We know that the basis of our testing has two attributes:

**Null Hypothesis: $H_0$**

**Alternative Hypothesis: $H_a$**

The tests we have discussed in lecture are:

* One Population Proportion
* Difference in Population Proportions
* One Population Mean
* Difference in Population Means

In this tutorial, I will introduce some functions that are extremely useful when calculating a t-statistic and p-value for a hypothesis test.

Let's quickly review the following ways to calculate a test statistic for the tests listed above.

The equation is:

$$\frac{Best\ Estimate - Hypothesized\ Estimate}{Standard\ Error\ of\ Estimate}$$ 

We will use the examples from our lectures and use python functions to streamline our tests.

In [1]:
import statsmodels.api as sm
import numpy as np
import pandas as pd
import scipy.stats.distributions as dist

### One Population Proportion

#### Research Question 

In previous years 52% of parents believed that electronics and social media was the cause of their teenager’s lack of sleep. Do more parents today believe that their teenager’s lack of sleep is caused due to electronics and social media? 

**Population**: Parents with a teenager (age 13-18)  
**Parameter of Interest**: p  
**Null Hypothesis:** p = 0.52  
**Alternative Hypthosis:** p > 0.52 (note that this is a one-sided test)

1018 Parents

56% believe that their teenager’s lack of sleep is caused due to electronics and social media.

In [17]:
# One tail type test
n = 1018 # total parents
pnull = .52 # null hypothesis / previous observed percentage
phat = .56 # Observed Value (See "Survey Results" Notes Section for Course Single Proportion Section)
sm.stats.proportions_ztest(count=phat * n, nobs=n, value=pnull, alternative='larger', prop_var=0.52)
# (count = number of successes in trial or (percentage * observations), nobs = number of trials in observation,
#  value = value of null hypothesis, alternative = alternative hypothesis, prop_var = common use case for null proportion observed value)
## Return is the zstat and p-value)

(2.5545334262132955, 0.005316510991822442)

In [14]:
# Manual Calculation for test statistic (one-sided "Z") == phat(observed) - pnull(null prop) / se
standard_error_estimate = np.sqrt(pnull * (1 - pnull) / n)
standard_error_estimate # rounded and it matches our value in 

0.015658436718635507

In [15]:
# ZTest equation (phat - pnull / standard_error_estimate) (we'll round to 4 to see if we get same lecture value)
Z_test_manual = (phat - pnull) / round(standard_error_estimate, 4)
Z_test_manual # That matches our 2.55 should we round!

2.547770700636945

#### Z-Test Summary
* Interpreting it, we could say this Z test statistic means that our observed sample proportion is, 2.555 null standard errors above our hypothesized population proportion, and so we took our sample, we subtracted out the hypothesis, and then divided by the standard error, so we get the number of null standard errors.
* Our small p-value (lower than a 95% confidence of 0.05 and 99% confidence of 0.01) gives us a great indication here that our observed proportion value of p=.52 can be rejected for a higher value

### Difference in Population Proportions

#### Research Question

Is there a significant difference between the population proportions of parents of black children and parents of Hispanic children who report that their child has had some swimming lessons?

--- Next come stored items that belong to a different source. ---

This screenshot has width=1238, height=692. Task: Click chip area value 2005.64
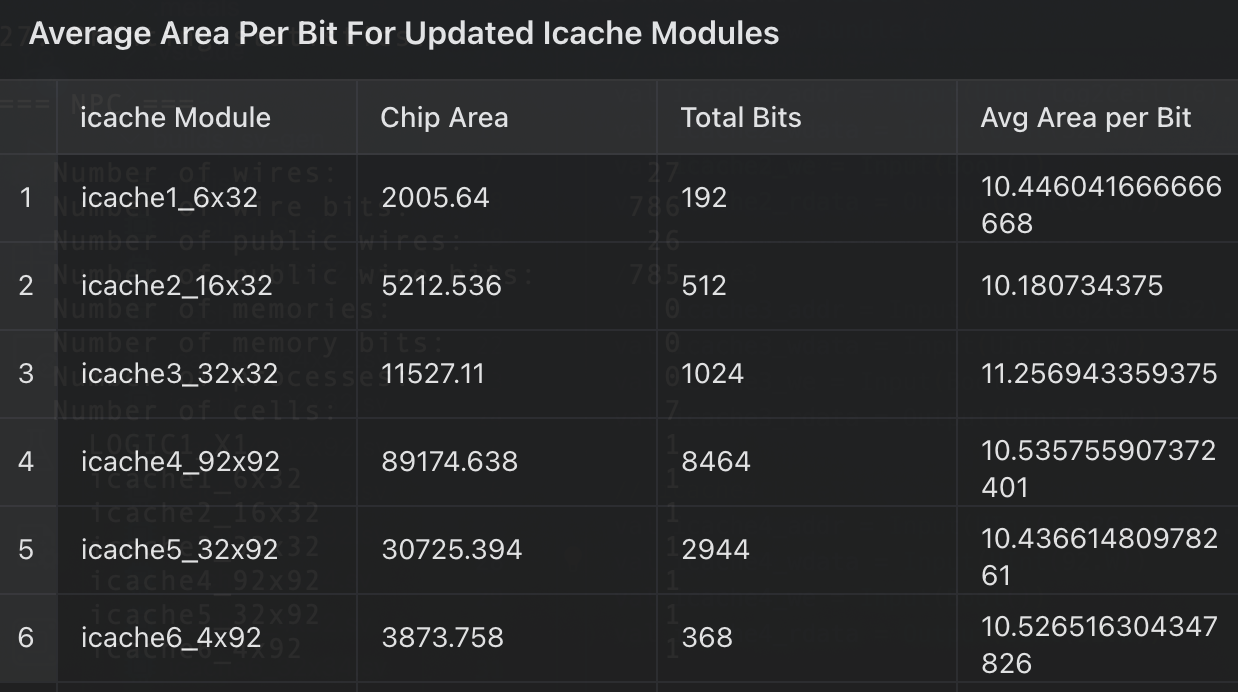(x=435, y=197)
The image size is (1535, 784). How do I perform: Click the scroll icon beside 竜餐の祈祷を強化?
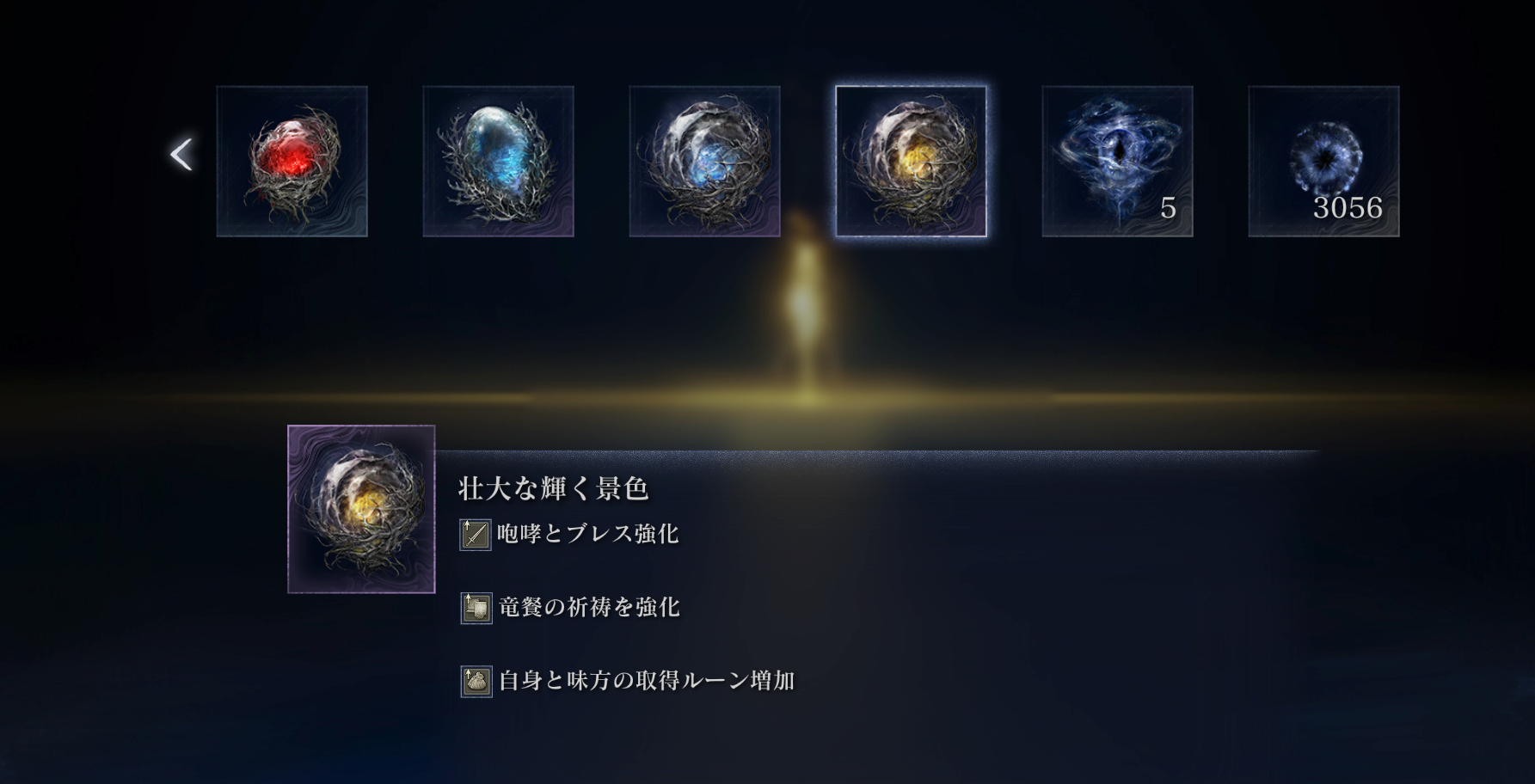476,608
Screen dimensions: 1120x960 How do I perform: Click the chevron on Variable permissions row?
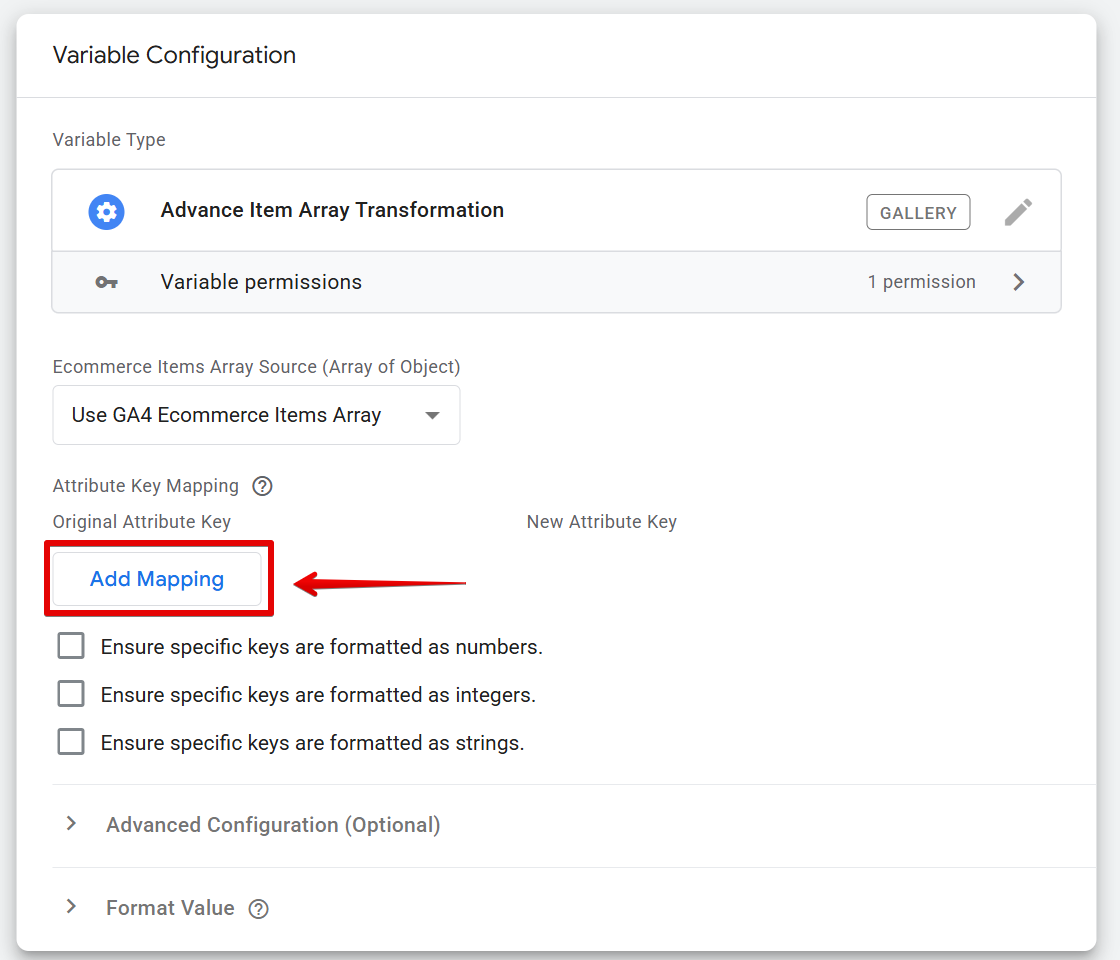[x=1019, y=282]
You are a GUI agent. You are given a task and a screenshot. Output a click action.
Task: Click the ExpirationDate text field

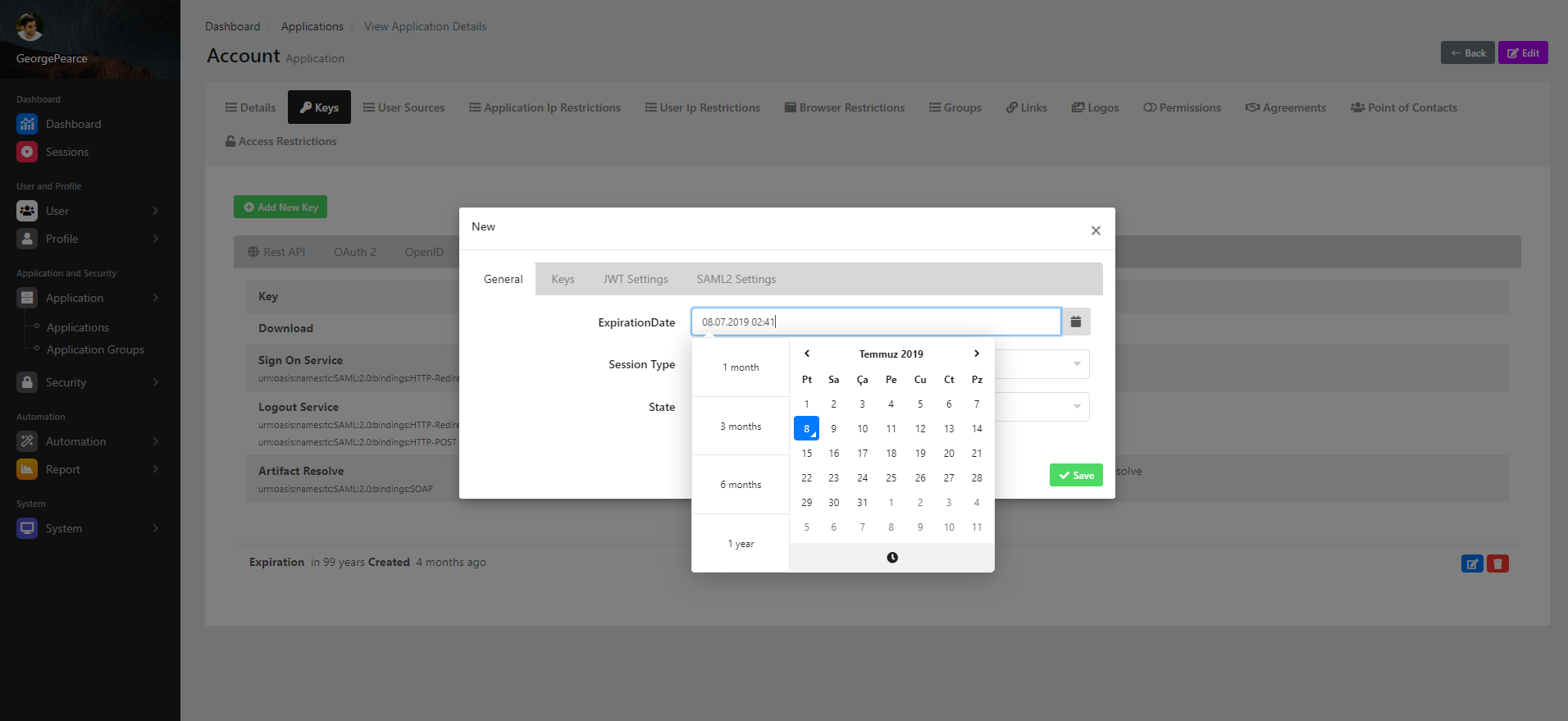point(875,322)
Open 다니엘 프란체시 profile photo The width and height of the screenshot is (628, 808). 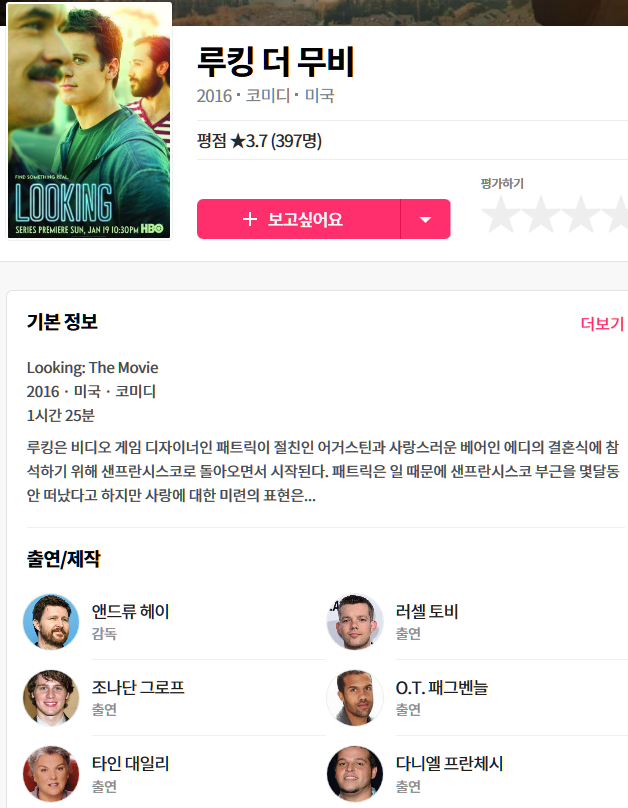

**Populations**: All parents of black children age 6-18 and all parents of Hispanic children age 6-18  
**Parameter of Interest**: p1 - p2, where p1 = black and p2 = hispanic  
**Null Hypothesis:** p1 - p2 = 0  
**Alternative Hypthosis:** p1 - p2 $\neq$ = 0  


91 out of 247 (36.8%) sampled parents of black children report that their child has had some swimming lessons.

120 out of 308 (38.9%) sampled parents of Hispanic children report that their child has had some swimming lessons.

In [20]:
# This example implements the analysis from the "Difference in Two Proportions" lecture videos

# Sample sizes
n1 = 247 
n2 = 308

# Number of parents reporting that their child had some swimming lessons
y1 = 91
y2 = 120

# Estimates of the population proportions
p1 = round(y1 / n1, 2)
p2 = round(y2 / n2, 2)

# Estimate of the combined population proportion
phat = (y1 + y2) / (n1 + n2) # (91 + 120) / (247 + 308) == 211/555 == .38

# Estimate of the variance of the combined population proportion
va = phat * (1 - phat) # 0.2356432107783459

# Estimate of the standard error of the combined population proportion
se = np.sqrt(va * ((1 / n1) + (1 / n2)))

# Test statistic and its p-value
test_stat = (p1 - p2) / se
pvalue = 2 * dist.norm.cdf(-np.abs(test_stat))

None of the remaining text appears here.